# Homework Help: Centripetal Acceleration of Earth

1. Sep 16, 2007

### shell4987

1. The problem statement, all variables and given/known data
(a) What is the magnitude of the centripetal acceleration of an object on Earth's equator owing to the rotation of Earth? (b) What would the period of rotation of Earth (in minutes) have to be for objects on the equator to have a centripetal acceleration with a magnitude of 9.80 m/s2?

2. Relevant equations
a=v squared/r and T=(2(pi)(r))/v

3. The attempt at a solution
How do I find out the radius of the Earth? Let alone the velocity of the Earth? I think if I knew those two that maybe I could solve this problem.

2. Sep 16, 2007

### Staff: Mentor

Look it up!

Once you have the radius, you should be able to figure out the speed of a point on the equator.

3. Sep 16, 2007

### nrqed

They assume that you will look up the radius of the Earth in your book. You have to calculate the speed using the fact that you know the period of rotation!

4. Sep 16, 2007

### shell4987

Okay, I looked up all of my information in the book and got the radius to be 6.37e6 and the velocity to be 11.2km/s, I attempted part (a) and got the answer to be 2.0e13m/s squared and that came out to be wrong, what did i do wrong for that, i used the a=v squared/r formula with 11200 m/s as velocity and 6.37e6m as the radius? Am I doing something wrong here?

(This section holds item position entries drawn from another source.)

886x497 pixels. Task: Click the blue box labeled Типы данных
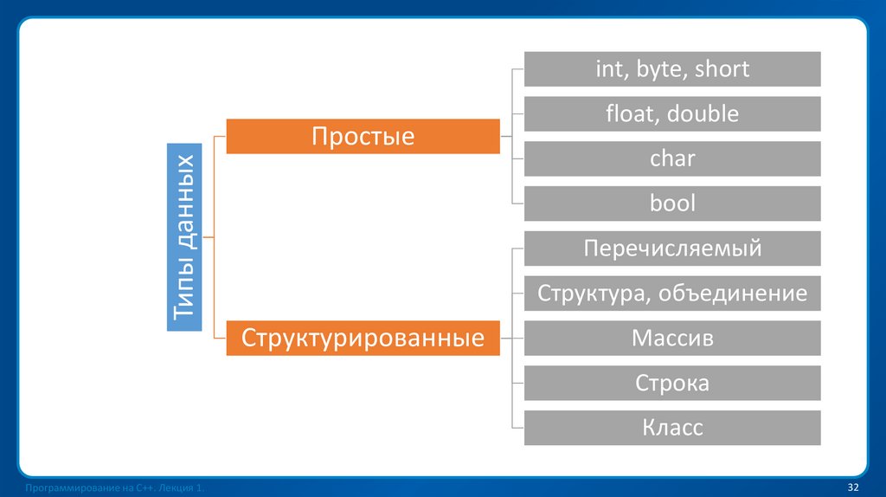[x=184, y=236]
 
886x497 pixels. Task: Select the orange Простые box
[x=363, y=136]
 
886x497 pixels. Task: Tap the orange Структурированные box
[x=363, y=338]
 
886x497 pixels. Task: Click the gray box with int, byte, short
[x=671, y=69]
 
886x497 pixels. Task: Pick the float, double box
[x=671, y=114]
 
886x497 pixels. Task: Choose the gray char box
[x=671, y=159]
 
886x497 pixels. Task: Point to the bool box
[x=671, y=204]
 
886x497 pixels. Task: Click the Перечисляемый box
[x=671, y=248]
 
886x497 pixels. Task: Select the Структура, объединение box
[x=671, y=294]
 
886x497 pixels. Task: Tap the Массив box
[x=671, y=338]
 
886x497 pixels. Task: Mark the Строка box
[x=671, y=383]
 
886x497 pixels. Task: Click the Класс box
[x=671, y=428]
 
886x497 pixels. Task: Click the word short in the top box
[x=721, y=69]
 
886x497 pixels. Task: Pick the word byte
[x=660, y=69]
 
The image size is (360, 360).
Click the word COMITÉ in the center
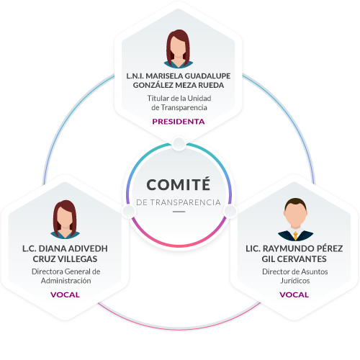tap(179, 184)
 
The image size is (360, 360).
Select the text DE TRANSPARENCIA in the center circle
tap(179, 202)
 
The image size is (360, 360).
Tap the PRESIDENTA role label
tap(179, 122)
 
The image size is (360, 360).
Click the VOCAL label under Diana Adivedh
tap(65, 294)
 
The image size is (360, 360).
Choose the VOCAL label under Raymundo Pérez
tap(294, 294)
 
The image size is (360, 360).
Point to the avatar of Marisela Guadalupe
tap(179, 49)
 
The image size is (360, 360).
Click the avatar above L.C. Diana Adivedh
tap(65, 220)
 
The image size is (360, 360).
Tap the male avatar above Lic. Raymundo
tap(295, 220)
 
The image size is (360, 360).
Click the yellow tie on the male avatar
tap(295, 235)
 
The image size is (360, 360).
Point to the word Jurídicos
tap(295, 281)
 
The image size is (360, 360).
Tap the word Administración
tap(66, 281)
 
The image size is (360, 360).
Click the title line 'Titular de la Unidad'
tap(179, 98)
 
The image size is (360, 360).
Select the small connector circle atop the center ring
tap(179, 144)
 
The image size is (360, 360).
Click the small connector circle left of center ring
tap(129, 211)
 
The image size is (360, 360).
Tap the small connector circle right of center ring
tap(230, 211)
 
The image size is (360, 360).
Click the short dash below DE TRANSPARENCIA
tap(179, 212)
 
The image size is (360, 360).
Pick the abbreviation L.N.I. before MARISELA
tap(135, 76)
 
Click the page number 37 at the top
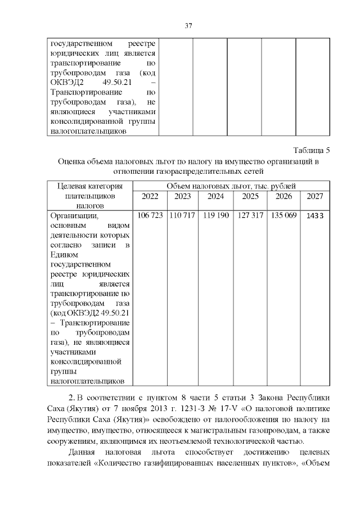pyautogui.click(x=189, y=25)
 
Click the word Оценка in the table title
pyautogui.click(x=73, y=161)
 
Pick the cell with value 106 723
pyautogui.click(x=150, y=215)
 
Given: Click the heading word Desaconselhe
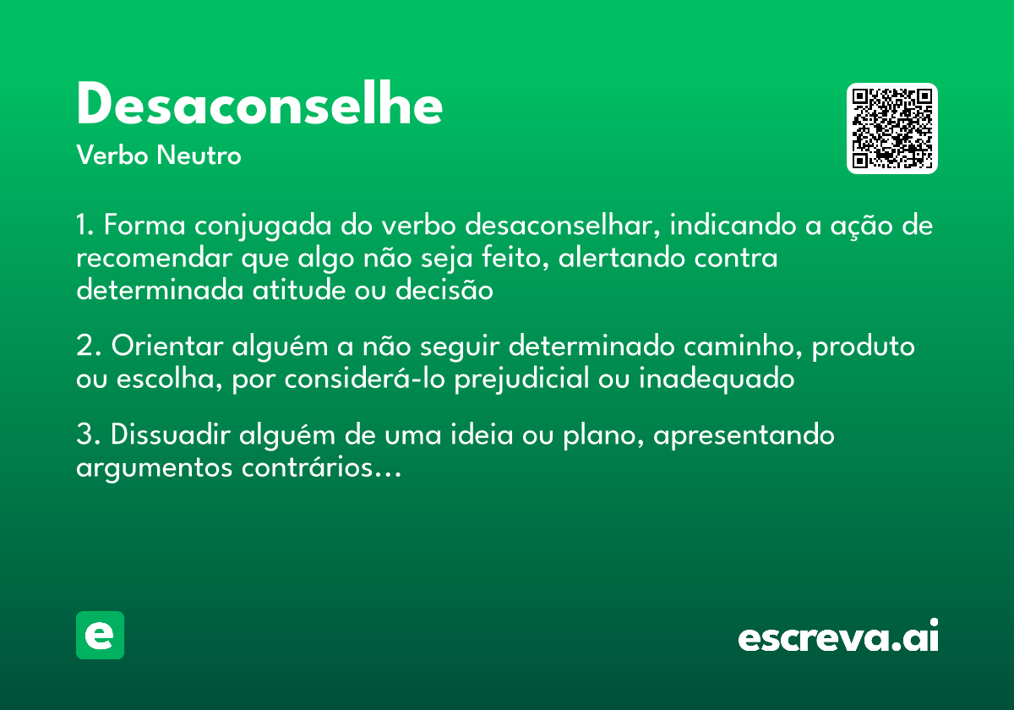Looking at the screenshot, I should (x=259, y=106).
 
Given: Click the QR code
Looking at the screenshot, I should (x=892, y=128).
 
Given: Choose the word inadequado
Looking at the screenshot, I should (x=717, y=379).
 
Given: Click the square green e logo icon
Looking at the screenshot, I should (x=100, y=635).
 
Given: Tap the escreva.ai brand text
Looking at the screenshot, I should (x=838, y=637).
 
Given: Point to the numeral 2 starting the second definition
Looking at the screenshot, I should (x=83, y=347).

And for part (b) I solved it and got it correct. Thank you.

5. Sep 16, 2007

### Staff: Mentor

Show how you calculated the velocity. Even if you assume that speed, how did you calculate an acceleration of 2.0e13!

6. Sep 16, 2007

### shell4987

I converted 11.2km/s (the velocity of the Earth) into meters by multiplying it by 1000, therefore getting 11200 m/s, then i put that into the a= v squared/r formula and used r as 6.37e6m... ahh i don't know what i'm doing wrong!

7. Sep 16, 2007

### Staff: Mentor

You want the rotational speed of the earth's surface. Figure it out using period (one day) and the earth's radius.